Miners then waged a bitter two-month strike this summer to oppose Vale’s concession demands, which included a real-terms wage cut and the elimination of health care benefits for retirees. The strike only took place because rank-and-file workers rebelled against the pro-corporate USW, voting down a USW-recommended tentative agreement by a 70 percent margin. The USW, which controls hundreds of millions of dollars in assets, followed this up by starving strikers on the picket lines with meagre strike pay of C$375 per week.

The miners’ determined struggle forced Vale to remove some of its most aggressive concessions demands, including the elimination of health care benefits for new hires. The company worked behind the scenes with the union to bring the strike to an end on the basis of an understanding that it could reap major profits by returning to full operations under conditions of booming commodity prices and lucrative contracts for the coming years with the burgeoning electric vehicle sector.

While miners have suffered gruelling work schedules and dangerous conditions, Vale is drowning in cash. Its 2020 global revenue amounted to some $40 billion, with close to $5 billion in net profits. Nonetheless, Vale still managed to obtain $67 million in government handouts during the pandemic under the Canada Emergency Wage Subsidy, a program ostensibly designed to protect workers’ jobs.

This unbridled money-making bonanza has produced mounting anger among miners and the local community. As a relative of a miner said of Vale in a comment to the World Socialist Web Site during the strike, “Wait. ... Didn’t you guys take billions of $$ during COVID? Were your top executives given large bonuses? If the answer is yes to both of these, I dare say you have no legs to stand on. Treat your employees with the dignity and respect they deserve.”

This state of affairs would have been unthinkable without the USW’s crucial role in facilitating the enforcement of massive, historically unprecedented concessions in the wake of the 2009-10 year-long strike. These included the introduction of the hated multitier wage system and a huge expansion of low-wage, contract labour. It is significant to note in this regard that only 30 of the 39 miners involved in the latest incident are USW members, an indication that a large portion of the workforce is made up of nonunion, contract workers.

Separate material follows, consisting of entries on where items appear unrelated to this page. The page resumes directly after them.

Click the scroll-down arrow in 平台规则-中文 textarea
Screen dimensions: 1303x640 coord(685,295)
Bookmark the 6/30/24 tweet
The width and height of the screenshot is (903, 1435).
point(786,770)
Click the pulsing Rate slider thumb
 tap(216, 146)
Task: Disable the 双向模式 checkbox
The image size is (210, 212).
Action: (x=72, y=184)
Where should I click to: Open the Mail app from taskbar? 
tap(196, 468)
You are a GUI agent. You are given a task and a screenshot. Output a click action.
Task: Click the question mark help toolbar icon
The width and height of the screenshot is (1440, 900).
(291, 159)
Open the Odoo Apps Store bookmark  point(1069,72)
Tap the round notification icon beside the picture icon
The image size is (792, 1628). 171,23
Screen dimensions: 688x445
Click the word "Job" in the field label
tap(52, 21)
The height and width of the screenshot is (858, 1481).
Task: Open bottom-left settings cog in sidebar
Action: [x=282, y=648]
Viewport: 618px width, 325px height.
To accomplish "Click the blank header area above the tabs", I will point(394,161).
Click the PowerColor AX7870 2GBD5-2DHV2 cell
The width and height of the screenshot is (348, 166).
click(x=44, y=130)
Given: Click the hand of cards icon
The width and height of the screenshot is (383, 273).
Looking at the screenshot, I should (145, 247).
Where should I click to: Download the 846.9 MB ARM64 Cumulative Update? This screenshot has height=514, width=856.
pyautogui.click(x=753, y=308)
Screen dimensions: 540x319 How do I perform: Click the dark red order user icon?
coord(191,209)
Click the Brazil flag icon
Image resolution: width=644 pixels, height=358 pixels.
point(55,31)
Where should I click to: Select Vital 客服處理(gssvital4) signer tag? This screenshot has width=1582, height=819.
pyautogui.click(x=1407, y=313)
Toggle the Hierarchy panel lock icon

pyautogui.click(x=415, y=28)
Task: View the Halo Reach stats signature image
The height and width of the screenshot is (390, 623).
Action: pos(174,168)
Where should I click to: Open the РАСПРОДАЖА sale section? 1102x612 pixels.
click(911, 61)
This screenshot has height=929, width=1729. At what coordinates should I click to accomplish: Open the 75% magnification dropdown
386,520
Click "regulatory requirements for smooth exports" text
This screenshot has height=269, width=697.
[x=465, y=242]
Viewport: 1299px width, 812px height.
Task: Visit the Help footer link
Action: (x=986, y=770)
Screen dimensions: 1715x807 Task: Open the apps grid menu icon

The USW’s collaboration with Vale management has produced a steady undermining of miners’ wages and benefits, and a corresponding deterioration in workplace safety. On Monday, as the 39 miners remained stranded underground, a fine of $120,000 was imposed by a Sudbury court on DMC Mining Service, a contractor that employs workers at Vale’s Sudbury operations. The fine related to the injury of a worker due to falling rocks at Vale’s Copper Cliff South project. The court concluded that DMC failed to take account of the danger of falling rocks triggered by vibrations from underground drilling.

Three miners employed by Vale died at the company’s Sudbury facilities between 2011 and 2012. The outcry following their deaths caused the Ontario government to order a review of mining safety procedures in January 2014.

According to government figures, in 2020 there were 3.88 injuries for every 100 workers employed in Ontario’s mines.